Cosa ne pensa del quesito sulla Legge Severino?

Anche lì ci sono degli aspetti che andrebbero riformati. La “Severino” è stata una legge chiamiamola di emergenza fatta in un momento di grave crisi della politica per la questione morale e quindi la politica voleva dare un segnale, ma per fare un esempio ci sono tanti amministratori che vengono indagati per abuso d’ufficio, per cui con la Severino avviene la sospensione della carica di amministratore prima ancora della sentenza. Il referendum proprio perché non interviene in modo chirurgico arriva come una scure e propone l’abolizione della Severino in toto, e francamente sull’abolizione in toto sono contrario. Avrebbe ragione chi, come Luciano Violante, dice che la questione della responsabilità politica andrebbe affidata alla politica e non a meccanismi automatici di legge. Purtroppo in Italia la responsabilità politica non ha funzionato mai, non si è mai dimesso nessuno se non quando è stato costretto da un intervento legislativo.

A proposito della separazione delle carriere?

Se fossi andato a votare avrei votato no perché ritengo questo referendum un inganno – e non come si dice nel dibattito politico “vendicativo” verso la magistratura – nei confronti degli elettori perché promette più di quello che mai potrebbe mantenere. Non è vero che con la separazione delle carriere si avrebbe una maggiore e riconquistata terzietà del giudice. Quando il giudice è appiattito, dunque non equilibrato ed imparziale, rischia di diventarlo ancora di più con la separazione delle carriere. Quella del pubblico ministero diverrebbe una corporazione di Stato fortissima con alle spalle tutto il governo, il potere esecutivo e la polizia giudiziaria per diventare una specie di ministero pubblico come avviene in certi Paesi dell’America latina con un potere enorme che rischierebbe di schiacciare ancora di più il singolo giudice. Sarebbe paradossalmente controproducente.

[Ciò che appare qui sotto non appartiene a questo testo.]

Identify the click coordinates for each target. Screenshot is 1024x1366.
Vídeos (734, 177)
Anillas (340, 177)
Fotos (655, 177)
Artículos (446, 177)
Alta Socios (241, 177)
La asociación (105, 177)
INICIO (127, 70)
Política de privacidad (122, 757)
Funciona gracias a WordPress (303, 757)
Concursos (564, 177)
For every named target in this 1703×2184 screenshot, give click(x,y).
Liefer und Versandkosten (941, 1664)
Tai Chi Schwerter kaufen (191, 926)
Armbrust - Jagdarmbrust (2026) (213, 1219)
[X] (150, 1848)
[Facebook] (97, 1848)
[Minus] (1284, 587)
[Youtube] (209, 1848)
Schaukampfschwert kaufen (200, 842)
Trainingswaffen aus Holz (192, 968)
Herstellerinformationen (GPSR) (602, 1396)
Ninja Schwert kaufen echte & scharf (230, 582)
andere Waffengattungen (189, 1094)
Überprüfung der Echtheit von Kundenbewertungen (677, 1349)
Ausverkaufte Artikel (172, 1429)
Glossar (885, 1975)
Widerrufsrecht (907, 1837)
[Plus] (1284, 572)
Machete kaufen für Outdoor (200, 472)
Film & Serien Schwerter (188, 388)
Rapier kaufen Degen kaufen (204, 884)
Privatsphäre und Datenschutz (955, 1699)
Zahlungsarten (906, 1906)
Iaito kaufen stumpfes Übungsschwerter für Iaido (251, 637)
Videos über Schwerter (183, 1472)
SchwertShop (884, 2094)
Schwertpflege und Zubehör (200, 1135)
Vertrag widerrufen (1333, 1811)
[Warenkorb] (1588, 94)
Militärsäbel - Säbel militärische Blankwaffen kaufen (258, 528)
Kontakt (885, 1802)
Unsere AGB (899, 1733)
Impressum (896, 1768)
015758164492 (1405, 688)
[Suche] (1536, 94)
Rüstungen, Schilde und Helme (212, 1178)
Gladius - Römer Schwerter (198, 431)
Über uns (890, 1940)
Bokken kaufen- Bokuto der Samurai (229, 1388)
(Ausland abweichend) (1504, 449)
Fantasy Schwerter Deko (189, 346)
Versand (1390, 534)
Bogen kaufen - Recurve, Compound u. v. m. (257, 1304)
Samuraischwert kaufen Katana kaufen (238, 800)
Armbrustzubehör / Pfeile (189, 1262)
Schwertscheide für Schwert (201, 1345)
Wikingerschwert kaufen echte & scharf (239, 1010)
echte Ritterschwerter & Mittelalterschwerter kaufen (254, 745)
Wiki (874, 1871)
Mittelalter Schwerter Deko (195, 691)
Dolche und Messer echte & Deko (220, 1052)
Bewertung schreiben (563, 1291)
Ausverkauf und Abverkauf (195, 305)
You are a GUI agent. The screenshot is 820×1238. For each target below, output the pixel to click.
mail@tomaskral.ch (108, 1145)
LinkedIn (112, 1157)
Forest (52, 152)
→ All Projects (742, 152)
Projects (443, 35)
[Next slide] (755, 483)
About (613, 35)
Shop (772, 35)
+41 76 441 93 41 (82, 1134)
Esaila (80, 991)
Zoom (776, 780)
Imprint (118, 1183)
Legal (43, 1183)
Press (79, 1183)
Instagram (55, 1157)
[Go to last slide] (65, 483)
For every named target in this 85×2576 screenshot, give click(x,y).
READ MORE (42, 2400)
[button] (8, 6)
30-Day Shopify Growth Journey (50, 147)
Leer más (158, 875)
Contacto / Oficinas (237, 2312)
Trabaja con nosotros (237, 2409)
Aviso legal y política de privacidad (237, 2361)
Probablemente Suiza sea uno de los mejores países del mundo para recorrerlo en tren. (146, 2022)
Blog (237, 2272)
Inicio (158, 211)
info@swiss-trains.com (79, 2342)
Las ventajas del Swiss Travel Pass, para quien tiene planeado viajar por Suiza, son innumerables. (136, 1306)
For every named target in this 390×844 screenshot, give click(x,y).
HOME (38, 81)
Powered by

Sull’elezione dei componenti del Csm?

L’unico referendum, che poi è passato alla Corte costituzionale, nel quale io avrei eventualmente votato sì è quello sulla partecipazione degli avvocati nella valutazione di professionalità dei magistrati. La questione non è intervenire come fa il referendum sulla raccolta delle firme. Anche qui c’è stata una battaglia di retroguardia della magistratura che non voleva sottoporsi al giudizio degli avvocati e professori di diritto ma solo da parte dei colleghi. Con questo referendum non si risolve il problema delle correnti, nonostante lo si faccia credere. Per risolverlo bisognava intervenire in maniera radicale, cioè che si vada al Csm per sorteggio, non esistono altre alternative. Quando ero magistrato ero diffidente e contrario a questa proposta perché ritenevo che la magistratura si potesse autoriformare rispetto alle correnti. Non è così, la mia è stata un’illusione, il caso Palamara lo ha dimostrato in maniera eclatante ed è sorprendente che le parti politiche, a cominciare da quelli del Movimento 5 Stelle che in campagna elettorale dicevano che avrebbero introdotto il metodo del sorteggio, si sono rimangiati le promesse fatte agli elettori seguendo tutt’altra strada. Quelli della riforma Cartabia sono tutti pannicelli caldi che non risolvono il problema della giustizia.

Avendo lavorato con Paolo Borsellino e Giovanni Falcone, come pensa si sarebbero espressi in questo referendum?

Non mi sento di farmi interprete del pensiero di Falcone e Borsellino, l’unica cosa che posso dire è che penso che non sarebbero contenti dell’Italia di oggi e neppure della magistratura.